In early boyhood the youth displayed unusual intellectual strength and was but 14 years of age when he completed the Farmington High School course, graduating with credit from that institution. After a term spent at the State Agricultural College, he took a clerkship in his father’s store at Farmington, and his business ability made him so useful that a few years later the elder partner retired in his favor. Mr. Warner has continued the operation of this store, on a much more extensive scale, conducting at the present one of the largest mercantile establishments in Oakland County. His session at the Agricultural College had given him ideas to work on, and these resulted, in 1889, in the establishment at Farmington of the first of a number of cheese factories and the founding of a local industry which has brought thousands of dollars to this section. Mr. Warner is the operator of seven cheese factories, the combined annual output of which aggregates 20,000 boxes or 800,000 pounds of cheese, nearly all of which goes to supply the Michigan trade. Mr. Warner also conducts a large cold storage plant at Farmington and is interested in minor enterprises. In 1897 he was one of the organizers of the Farmington Exchange Bank, of which he is a stockholder and on the directing board. Well poised mentally, Mr. Warner carefully watches his various interests and makes of each a substantial success.

Mr. Warner from his first years of manhood has been a consistent supporter of Republican principles, policies and candidates, and since 1890 has been identified with official life. In that year he was elected president of Farmington village, an office he held for nine years. His political strength was thus well gauged and in 1895 he was sent to the State Senate from the 12th Senatorial District, and served with marked ability through the sessions of 1895-6-7-8. In 1900 at the Grand Rapids convention, he was nominated by acclamation to the office of Secretary of State and was elected on the succeeding 6th of November, for the term of 1901-2, and in the latter year was re-nominated for the same position, by acclamation, and was re-elected by a vote of 228,197, a very flattering testimonial, considering the votes given other candidates.

Mr. Warner’s services have reflected honor upon the State and his efforts for the honest and economical administration of government and the peaceable adjudication of disputes, will long be recalled by the citizens of Michigan. He is the youngest individual to hold this responsible position since the adoption of the Constitution, in 1850. His public life has shown him as the official of the State, a patriot first, a partisan afterward and those who honor and seek robust integrity in high places can look with congratulation upon the citizen who now occupies the chair of Secretary of State for the Commonwealth of Michigan.

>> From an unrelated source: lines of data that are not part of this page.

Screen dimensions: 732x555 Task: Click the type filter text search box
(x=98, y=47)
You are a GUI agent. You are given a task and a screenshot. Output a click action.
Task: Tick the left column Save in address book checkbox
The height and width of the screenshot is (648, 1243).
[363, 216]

In 1888 Mr. Warner married Martha M. Davis, who was born in Farmington, and is a daughter of Samuel and Susan (Grofft) Davis, formerly residents of Pennsylvania. The four children born to Mr. and Mrs. Warner are: Susan Edessa, born April 18, 1891; Howard Maltby, born January 4, 1893; Harley Davis, born March 4, 1894; and Helen Rhoda, born March 14, 1899.

Mc. Warner’s fraternal associations include the Knights of Pythias, the Loyal Guards, the Maccabees and the Masons, in the latter having taken a number of the advanced degrees, including that of the Mystic Shrine.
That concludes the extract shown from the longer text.